С Бруно дело оказалось сложней. И вообще могло плохо кончиться. Он хотел стать лётчиком-испытателем. Ещё чуть-чуть – и он вздумает стать космонавтом.
Поэтому я ему сказал:
– Лётчик-испытатель – это очень опасная профессия. Вдруг ты свалишься с высоты сорок тысяч пятьсот метров?
Бруно только пожал плечами:
– Подумаешь! Я же возьму с собой два парашюта!
– А если оба не раскроются, что тогда?
Бруно наморщил лоб. Тут-то я его и прижал.
– А представь себе, – говорю, – вдруг забарахлит у тебя мотор или вспыхнет пожар? Или плоскость ни с того ни с сего отвалится?
Он в ответ только хмыкнул.
А я ещё добавил:
– Никогда не пошёл бы в лётчики-испытатели. Уж слишком опасная профессия. Ни за что! И тебе не советую. А чем плохо быть водителем такси, водолазом или клоуном в цирке?
Бруно сразу обозлился:
– Ещё что скажешь! «Клоуном в цирке»! Вот я сейчас тебе как дам! Нет, обязательно буду лётчиком-испытателем. А ты можешь говорить что хочешь!
Так. Значит, тут у меня вышла осечка… Хотя, говоря по правде, лётчик-испытатель – это ведь ещё не космонавт… И я сразу придумал себе целый план, как я буду тренироваться на космонавта. Только план у меня был очень сложный. И чего я только потом не вытерпел!.. Но труднее всего было научиться молчать.

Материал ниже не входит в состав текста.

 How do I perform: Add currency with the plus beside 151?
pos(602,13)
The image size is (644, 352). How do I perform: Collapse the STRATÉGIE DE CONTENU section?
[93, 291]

IIГоворят, в космосе совсем тихо. А правда, чудно? Никаких звуков – ни птиц, ни радио, даже листики на деревьях и те не шуршат. Самое важное для космонавта – это чтобы у него нервы не сдали. Вот я и решил: буду три дня молчать. Пусть это станет моим первым испытанием. Я достал два кусочка ваты, засунул в уши да крепко закрыл окна, задёрнул занавески и сел посреди комнаты на стул. Сперва всё шло хорошо, и я уже подумал: «А совсем не трудно сидеть в тишине!» Несколько минут спустя у меня зачесалась нога. Потом в голове зажужжало, и откуда-то очень издалека до меня донёсся мамин голос:
– Альфонс! Альфи! Ты что, не слышишь меня?
«В космосе и то тебя мама разыщет!» – сразу обозлился я. И тут же услышал её шаги в коридоре. Хлопнула дверь, и она вошла в комнату. Должно быть, она ничего не видела в темноте, потому что тут же натолкнулась на мой стул.
– Ой! – воскликнула она и зажгла свет. – Ну что за глупости, Альфи! Среди бела дня сидеть посреди комнаты в темноте!
Я уже хотел ей всё объяснить по порядку, но вовремя спохватился: космонавт должен уметь молчать!
– Ты что, онемел, Альфи? – спросила мама.
А я смотрел прямо перед собой и представлял себе созвездие Большой Медведицы.
– Ну знаешь ли, хватит! – рассердилась мама и достала из сумки кошелёк. – Ступай-ка в магазин, купи джема, маргарина и двести граммов сала.
Возражать было бесполезно. Я молча взял деньги, хозяйственную сумку и вышел.
В магазине я объяснил знаками, что мне нужно.
– У тебя что, язык отсох? – спросила продавщица.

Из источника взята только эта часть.